How state preparation can affect a quantum experiment: Quantum process tomography for open systems

TL;DR

This paper investigates how different state preparation methods in quantum process tomography affect the resulting process maps, revealing that preparation procedures can lead to linear or non-linear descriptions of quantum processes.

Contribution

It introduces a new process tomography method for measurement-based preparations and analyzes how preparation procedures influence process map linearity.

Findings

Stochastic preparation yields linear process maps.

Measurement-based preparation can produce non-linear, bi-linear process maps.

A verification protocol differentiates linear from bi-linear processes.

Abstract

We study the effects of preparation of input states in a quantum tomography experiment. We show that maps arising from a quantum process tomography experiment (called process maps) differ from the well know dynamical maps. The difference between the two is due to the preparation procedure that is necessary for any quantum experiment.
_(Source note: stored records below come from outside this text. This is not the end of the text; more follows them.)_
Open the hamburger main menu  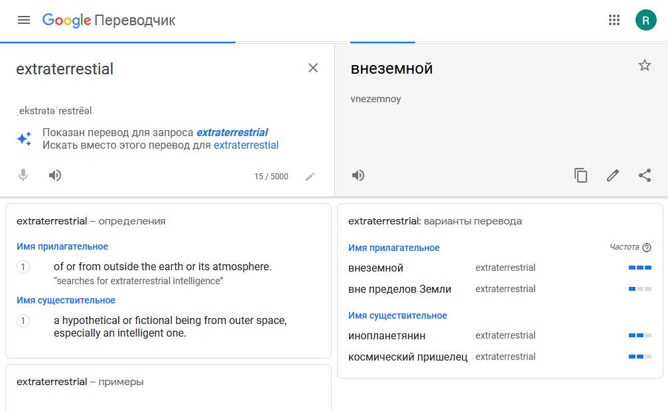click(x=24, y=20)

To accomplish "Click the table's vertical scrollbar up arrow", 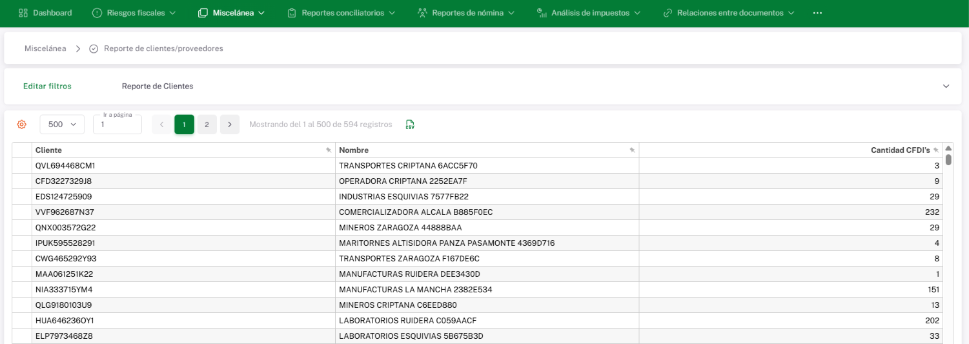I will [948, 148].
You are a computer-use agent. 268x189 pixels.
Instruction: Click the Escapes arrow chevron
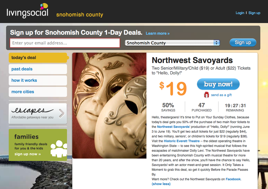(61, 114)
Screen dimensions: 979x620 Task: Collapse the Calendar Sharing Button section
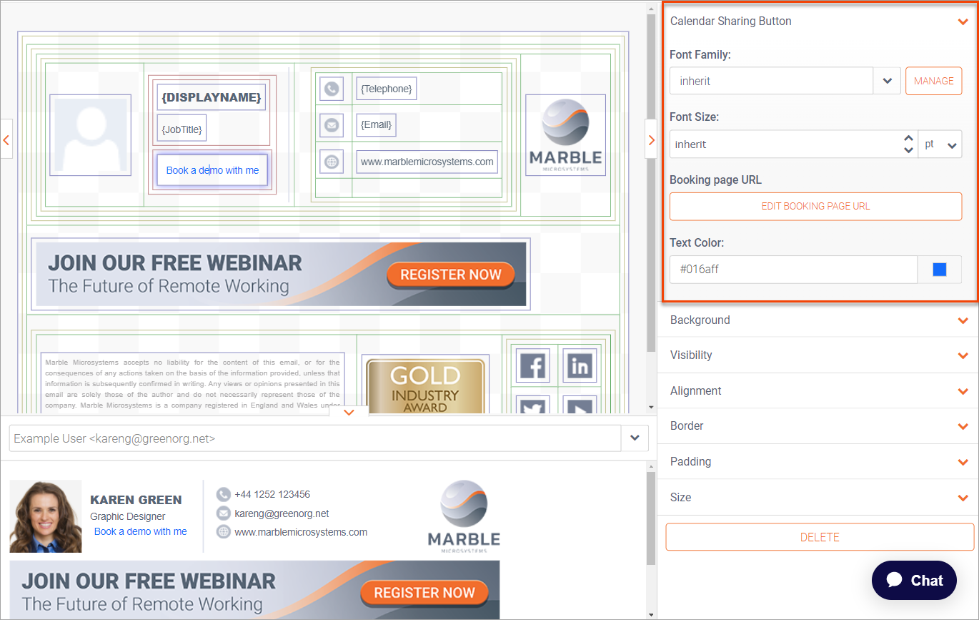point(963,21)
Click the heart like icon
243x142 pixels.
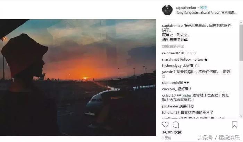tap(165, 125)
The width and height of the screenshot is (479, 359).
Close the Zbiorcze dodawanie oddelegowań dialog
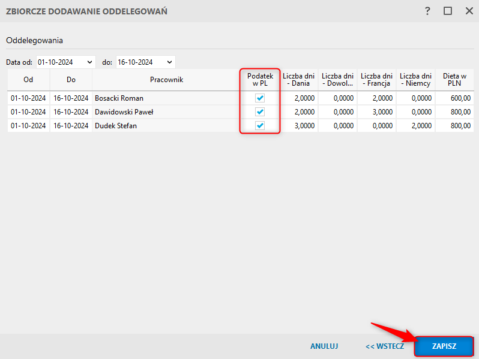click(x=469, y=11)
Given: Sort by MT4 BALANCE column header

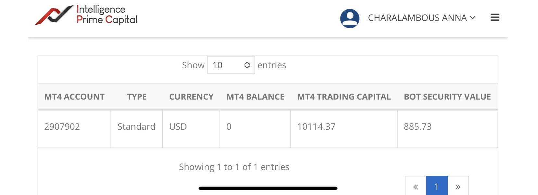Looking at the screenshot, I should point(255,97).
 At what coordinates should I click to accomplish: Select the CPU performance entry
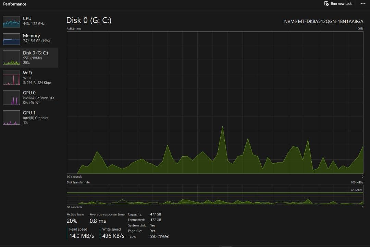[x=34, y=21]
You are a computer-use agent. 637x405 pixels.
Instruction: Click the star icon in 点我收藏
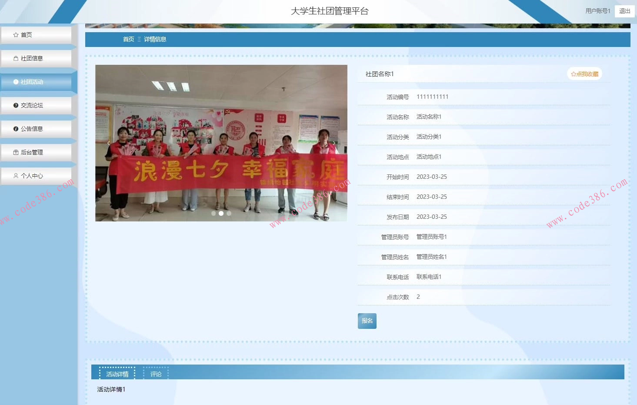point(574,74)
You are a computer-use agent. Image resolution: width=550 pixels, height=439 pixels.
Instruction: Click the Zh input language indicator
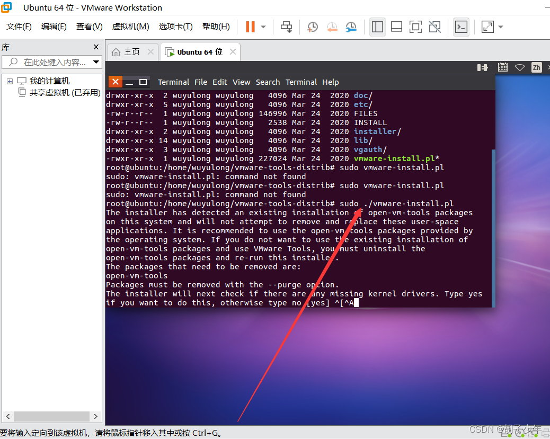[536, 67]
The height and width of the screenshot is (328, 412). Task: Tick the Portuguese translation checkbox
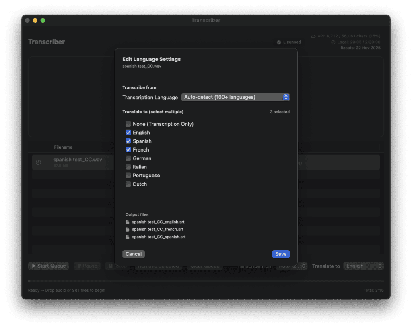(x=128, y=176)
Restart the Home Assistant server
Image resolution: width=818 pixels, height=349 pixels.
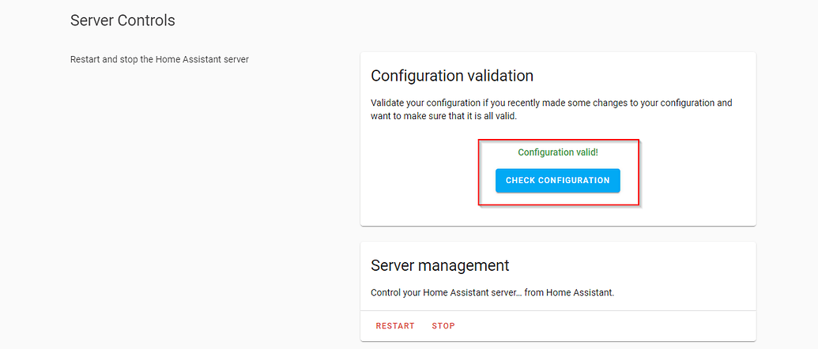[395, 326]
We study two preparation procedures, stochastic preparation and preparation by measurements. The stochastic preparation procedure yields process maps that are linear, while the preparations using von Neumann measurements lead to non-linear processes, and can only be consistently described by a bi-linear process map. A new process tomography recipe is derived for preparation by measurement for qubits. The difference between the two methods is analyzed in terms of a quantum process tomography experiment. A verification protocol is proposed to differentiate between linear processes and bi-linear processes. We also emphasize the preparation procedure will have a non-trivial effect for any quantum experiment in which the system of interest interacts with its environment.